ClinVar

In affected members of a large multigenerational family (family 50025) with familial natural short sleep-2 (FNSS2; 618591), Shi et al. (2019) identified a heterozygous C-to-T transition in the ADRB1 gene, resulting in an ala187-to-val (A187V) substitution at a highly conserved residue in the fourth transmembrane domain. The variant, which was found by a combination of linkage analysis and whole-exome sequencing, segregated with the phenotype in the family. It was found at a low frequency in the ExAC database (4.028 of 100,000 alleles). In vitro functional expression studies in HEK293 cells showed that the variant protein was less stable and was associated with decreased cAMP production in response to stimulation compared to wildtype. Mice with a heterozygous A187V mutation generated using CRISPR/Cas9 techniques demonstrated a short sleep phenotype, with increased mobile time during both the light and dark phases. Mice carrying the variant had about 55 minutes shorter total sleep time compared to wildtype mice, which affected both non-REM and REM sleep.

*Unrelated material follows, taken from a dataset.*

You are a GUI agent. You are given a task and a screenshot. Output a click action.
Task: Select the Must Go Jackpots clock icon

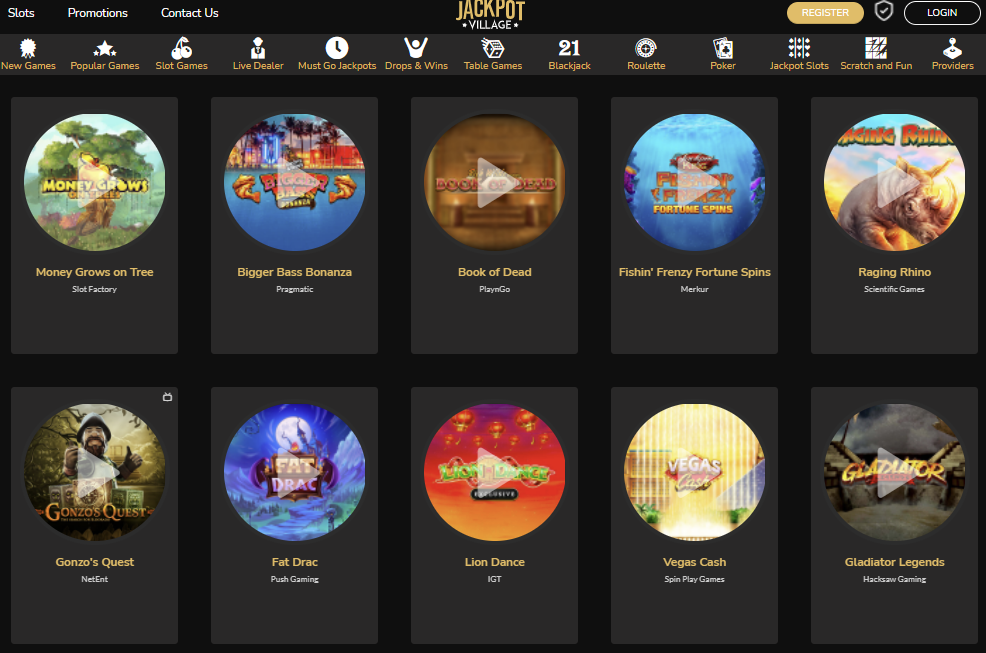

Detailed studies in mice showed high expression of the ADRB1 gene in the dorsal pons within neurons that showed altered activity throughout the sleep cycle. ADRB1+ cells, which were primarily glutamatergic or GABAergic, were 'wake promoting.' Electrophysiologic properties and activity of the Adrb1+ neurons were altered by the A187V variant, with an overall increase in Adrb1+ neuron population activity and increased excitability. The variant showed a dominant effect. The findings suggested a role for ADRB1 receptors in regulation of the sleep/wake cycle.